### YOUR TASK
Reproduce verbatim every line of the data below, from the line containing "Task: Click the orange Swipe coin icon" down to the line containing "pos(365,290)", including both of those lines.

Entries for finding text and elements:
************
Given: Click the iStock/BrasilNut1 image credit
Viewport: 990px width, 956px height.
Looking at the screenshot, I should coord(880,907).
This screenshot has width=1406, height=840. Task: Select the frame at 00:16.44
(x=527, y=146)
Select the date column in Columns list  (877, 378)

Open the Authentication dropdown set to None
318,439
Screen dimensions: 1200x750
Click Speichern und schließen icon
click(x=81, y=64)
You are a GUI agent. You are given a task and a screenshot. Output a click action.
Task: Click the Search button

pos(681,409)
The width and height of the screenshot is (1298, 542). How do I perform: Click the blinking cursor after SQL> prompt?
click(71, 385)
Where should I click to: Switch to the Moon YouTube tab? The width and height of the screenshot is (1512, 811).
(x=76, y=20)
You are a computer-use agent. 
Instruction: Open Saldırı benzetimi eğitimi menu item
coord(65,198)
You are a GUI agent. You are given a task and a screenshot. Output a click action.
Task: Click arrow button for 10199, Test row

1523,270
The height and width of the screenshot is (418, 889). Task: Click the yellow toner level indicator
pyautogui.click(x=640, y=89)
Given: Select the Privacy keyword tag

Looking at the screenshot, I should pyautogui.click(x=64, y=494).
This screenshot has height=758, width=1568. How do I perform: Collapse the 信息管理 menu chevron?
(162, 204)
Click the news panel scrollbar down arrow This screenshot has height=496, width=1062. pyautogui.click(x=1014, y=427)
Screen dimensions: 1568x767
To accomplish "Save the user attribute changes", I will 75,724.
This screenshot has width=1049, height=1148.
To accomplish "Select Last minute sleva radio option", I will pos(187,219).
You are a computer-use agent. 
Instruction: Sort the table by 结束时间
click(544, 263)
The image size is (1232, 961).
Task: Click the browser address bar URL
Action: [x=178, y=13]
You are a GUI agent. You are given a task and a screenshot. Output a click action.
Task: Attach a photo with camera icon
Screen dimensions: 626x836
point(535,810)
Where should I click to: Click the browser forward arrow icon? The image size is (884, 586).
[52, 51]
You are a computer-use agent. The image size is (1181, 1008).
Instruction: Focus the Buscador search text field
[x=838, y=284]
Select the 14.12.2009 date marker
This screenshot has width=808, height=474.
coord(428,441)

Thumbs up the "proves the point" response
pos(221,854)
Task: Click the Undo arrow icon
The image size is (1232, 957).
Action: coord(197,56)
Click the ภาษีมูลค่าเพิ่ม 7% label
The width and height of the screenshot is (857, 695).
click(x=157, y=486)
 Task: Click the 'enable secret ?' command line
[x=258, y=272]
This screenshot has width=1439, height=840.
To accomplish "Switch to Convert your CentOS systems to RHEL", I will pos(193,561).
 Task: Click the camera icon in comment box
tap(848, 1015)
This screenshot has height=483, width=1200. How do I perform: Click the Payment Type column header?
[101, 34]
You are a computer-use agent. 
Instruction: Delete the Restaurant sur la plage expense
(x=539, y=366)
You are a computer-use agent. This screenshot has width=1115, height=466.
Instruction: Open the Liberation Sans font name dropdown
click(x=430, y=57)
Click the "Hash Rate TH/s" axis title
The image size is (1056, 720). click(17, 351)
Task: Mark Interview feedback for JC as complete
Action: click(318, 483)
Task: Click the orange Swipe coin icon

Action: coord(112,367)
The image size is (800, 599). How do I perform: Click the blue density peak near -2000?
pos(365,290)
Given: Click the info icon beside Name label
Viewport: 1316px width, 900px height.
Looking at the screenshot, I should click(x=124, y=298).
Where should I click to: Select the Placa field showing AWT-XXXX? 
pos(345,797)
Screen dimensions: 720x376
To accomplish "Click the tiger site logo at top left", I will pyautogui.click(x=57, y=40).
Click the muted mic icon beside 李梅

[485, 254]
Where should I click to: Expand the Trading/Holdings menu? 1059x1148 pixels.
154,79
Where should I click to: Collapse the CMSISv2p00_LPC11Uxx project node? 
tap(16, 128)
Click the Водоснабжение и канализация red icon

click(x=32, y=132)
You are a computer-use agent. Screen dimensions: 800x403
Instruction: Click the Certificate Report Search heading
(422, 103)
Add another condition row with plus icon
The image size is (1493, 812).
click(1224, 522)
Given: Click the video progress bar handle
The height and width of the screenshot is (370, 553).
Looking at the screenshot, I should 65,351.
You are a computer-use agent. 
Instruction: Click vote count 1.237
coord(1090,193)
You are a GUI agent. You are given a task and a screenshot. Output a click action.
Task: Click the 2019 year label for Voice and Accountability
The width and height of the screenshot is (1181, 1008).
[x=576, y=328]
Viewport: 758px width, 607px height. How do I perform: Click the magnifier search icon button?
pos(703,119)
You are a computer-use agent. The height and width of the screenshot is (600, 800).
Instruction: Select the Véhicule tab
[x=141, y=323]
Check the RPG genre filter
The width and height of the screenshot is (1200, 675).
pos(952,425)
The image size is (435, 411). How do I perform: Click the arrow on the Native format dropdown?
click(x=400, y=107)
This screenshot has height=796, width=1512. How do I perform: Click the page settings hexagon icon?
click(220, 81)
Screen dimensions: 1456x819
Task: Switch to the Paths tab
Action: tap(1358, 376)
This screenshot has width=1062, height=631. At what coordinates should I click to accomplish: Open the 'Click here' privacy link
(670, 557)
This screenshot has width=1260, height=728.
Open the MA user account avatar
************
### RESULT
Task: Click the orange Swipe coin icon

Action: coord(112,367)
The image size is (800, 599). How do I perform: Click the blue density peak near -2000?
pos(365,290)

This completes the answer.